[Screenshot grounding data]
[Start of Attachment]

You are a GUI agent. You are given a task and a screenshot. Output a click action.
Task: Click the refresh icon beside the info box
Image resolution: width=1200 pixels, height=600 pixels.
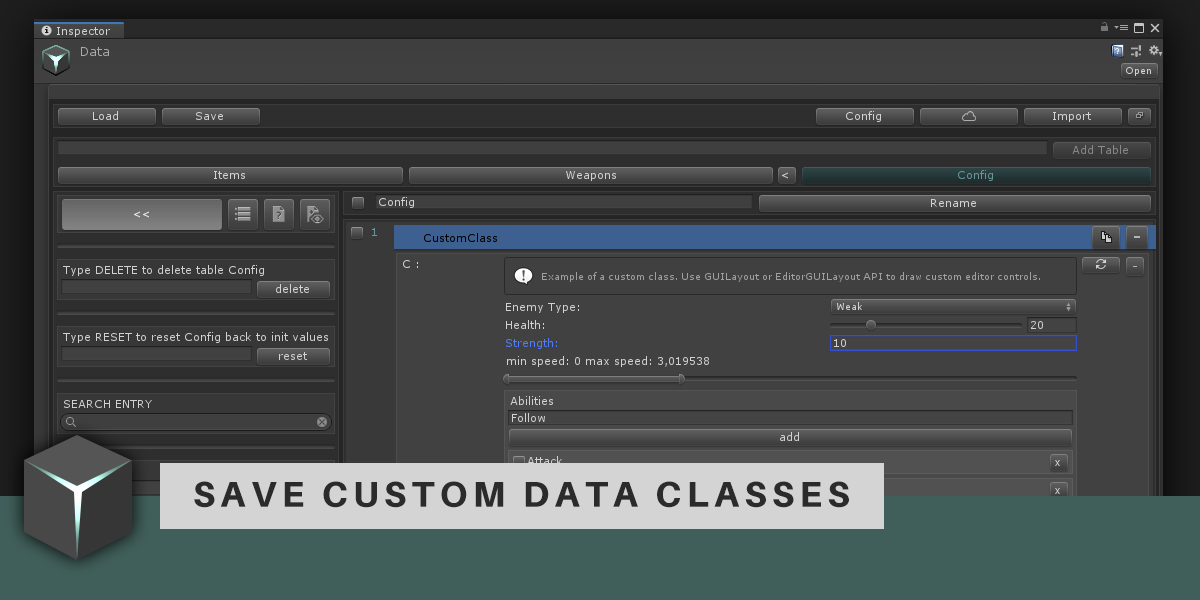click(1100, 265)
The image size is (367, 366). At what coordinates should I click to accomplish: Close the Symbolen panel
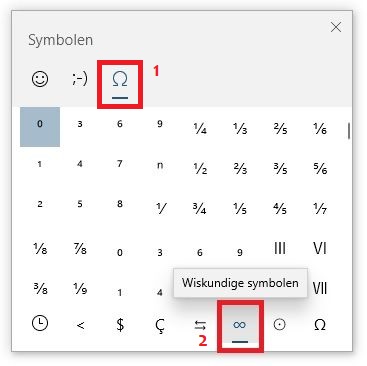(x=336, y=27)
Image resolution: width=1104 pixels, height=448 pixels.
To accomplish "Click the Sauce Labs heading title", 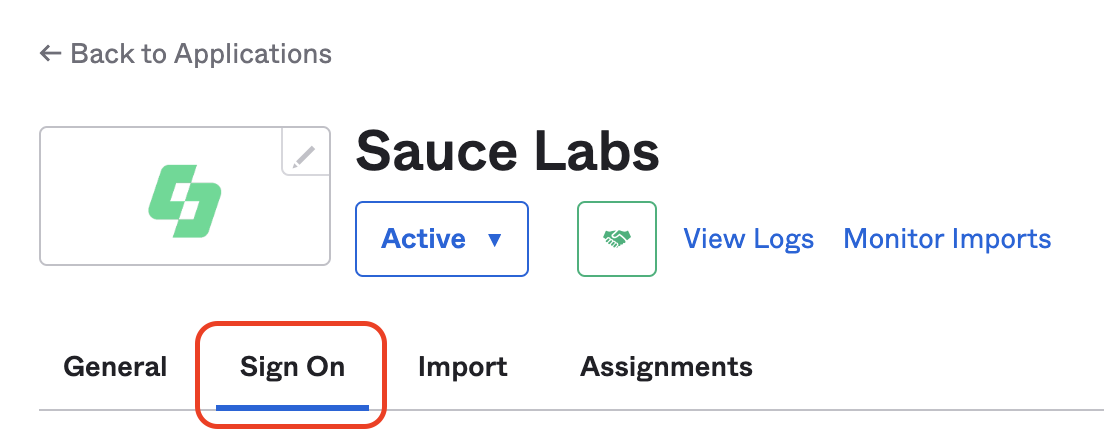I will [507, 153].
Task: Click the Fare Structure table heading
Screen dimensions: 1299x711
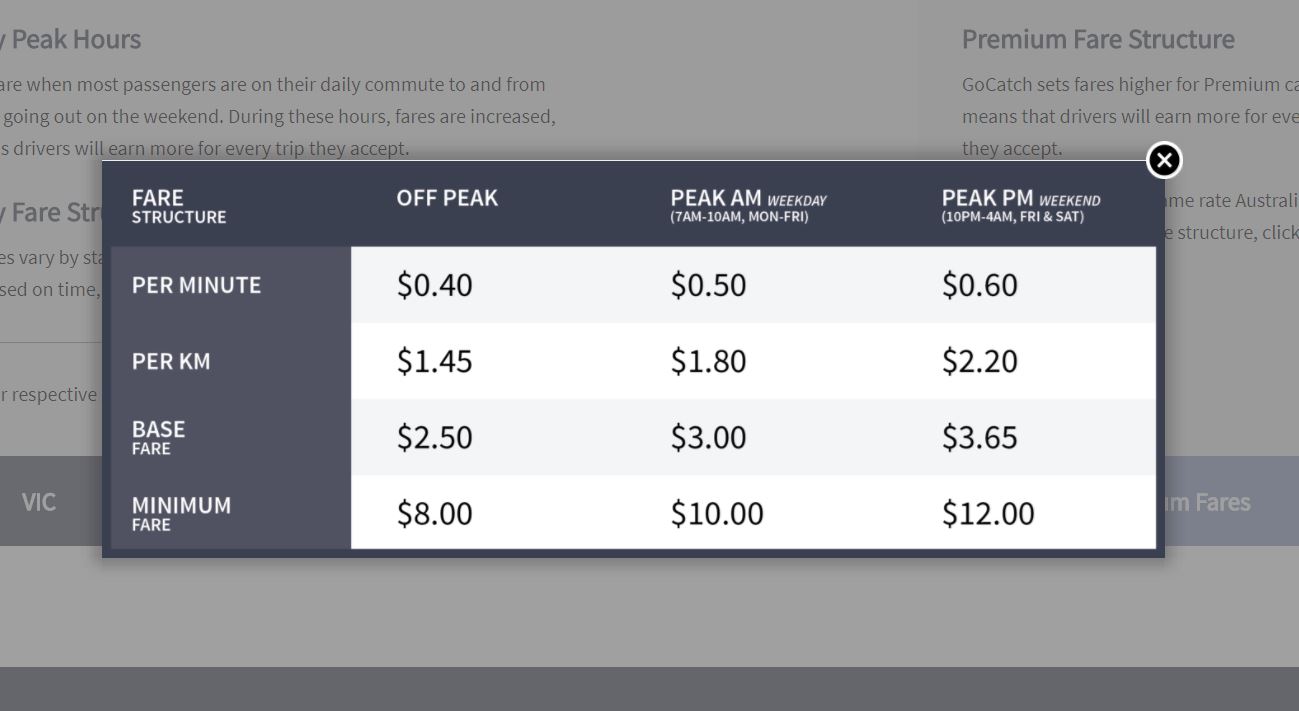Action: (x=179, y=205)
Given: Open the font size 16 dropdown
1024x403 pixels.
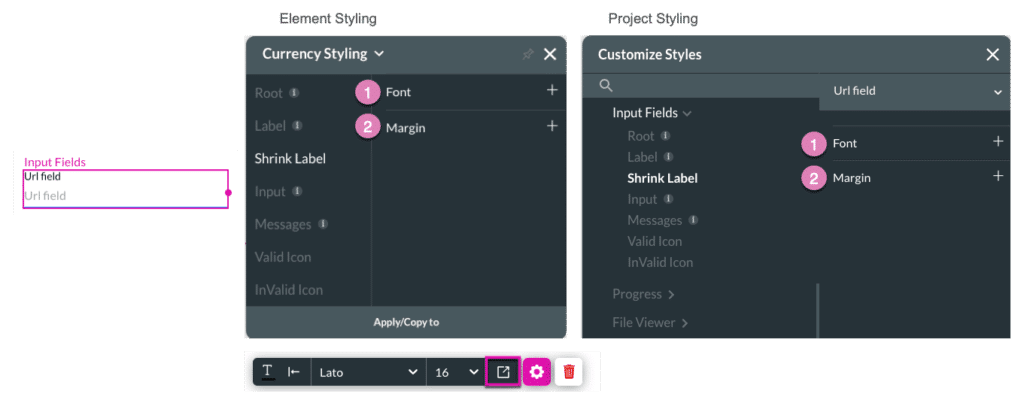Looking at the screenshot, I should [456, 372].
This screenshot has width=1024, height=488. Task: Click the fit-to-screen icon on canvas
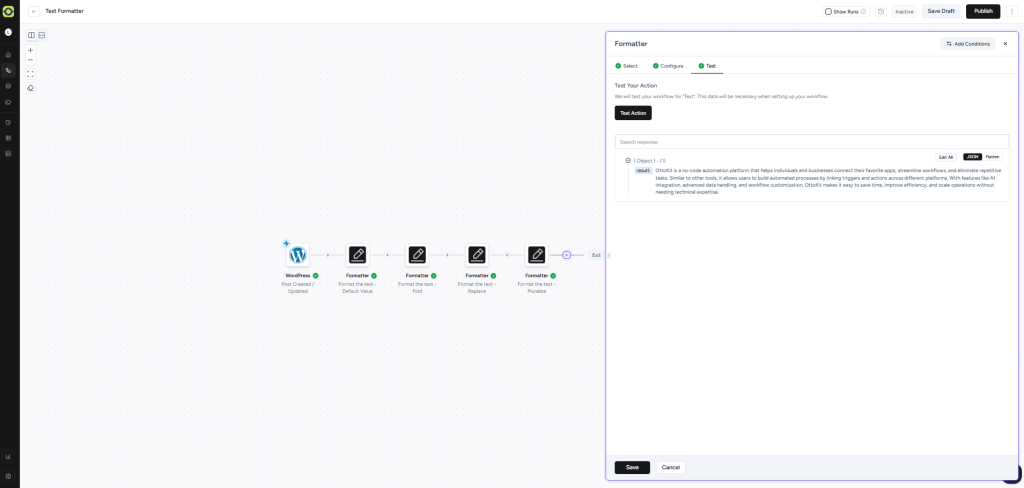(30, 73)
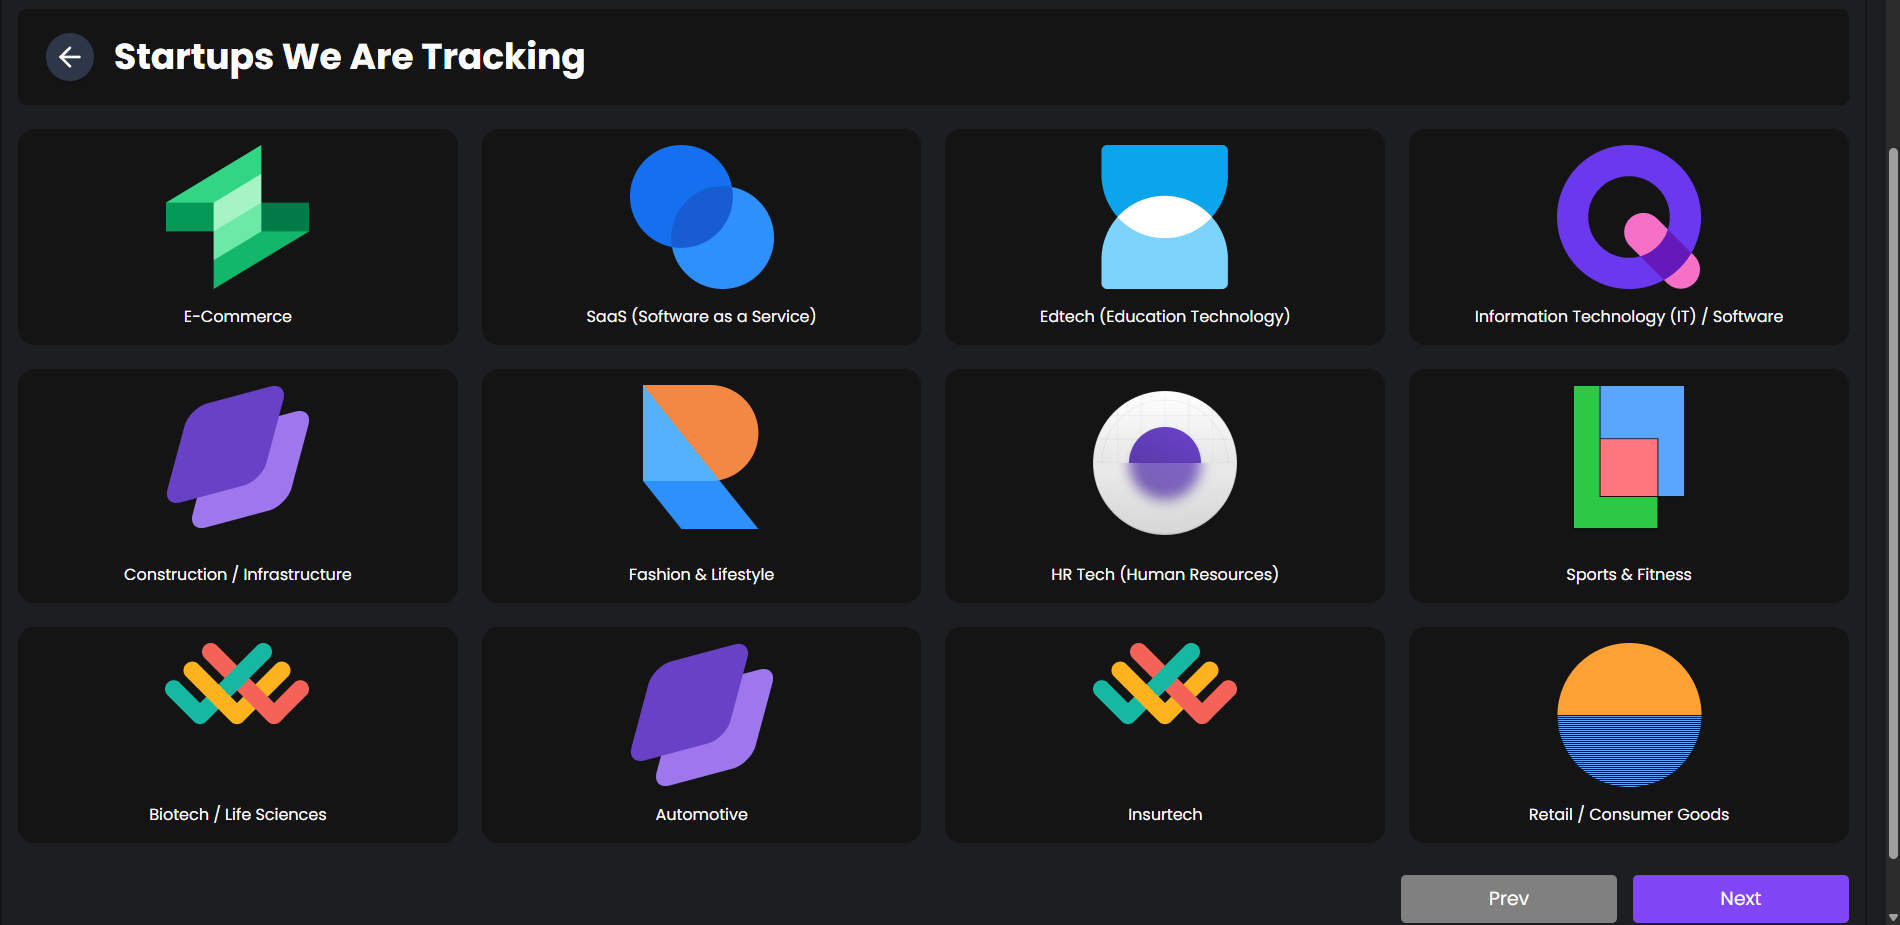
Task: Choose the Edtech hourglass icon
Action: (x=1164, y=217)
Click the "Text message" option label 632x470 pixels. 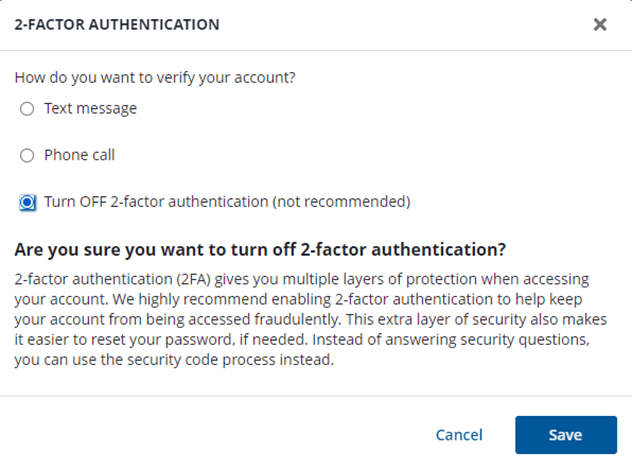point(90,108)
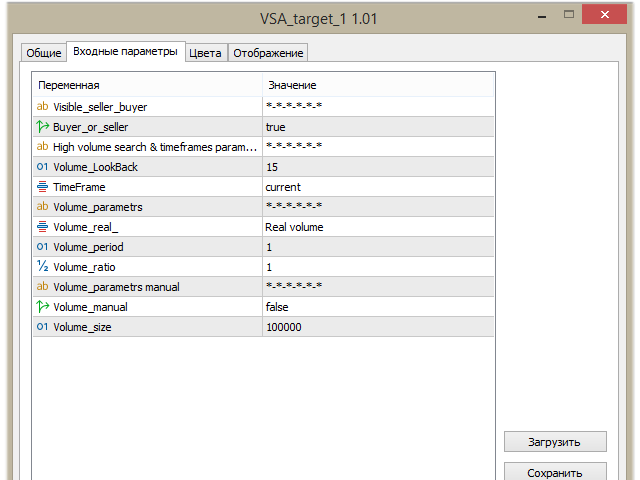Image resolution: width=640 pixels, height=480 pixels.
Task: Click the string icon beside Visible_seller_buyer
Action: point(42,107)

[End of Attachment]

_EXERCISE REQUIREMENTS_
Word for word and without pictures, please write out only the lines from the start of the entries through the line containing "Image resolution: width=1104", both included.

_ANSWER SPACE_
You are a GUI agent. You are given a task and a screenshot. Output a click action.
Task: Click the refresh icon beside the info box
Image resolution: width=1200 pixels, height=600 pixels.
click(1100, 265)
The image size is (367, 366). At what coordinates should I click to accomplish: Close the Symbolen panel
(x=336, y=27)
Image resolution: width=1104 pixels, height=448 pixels.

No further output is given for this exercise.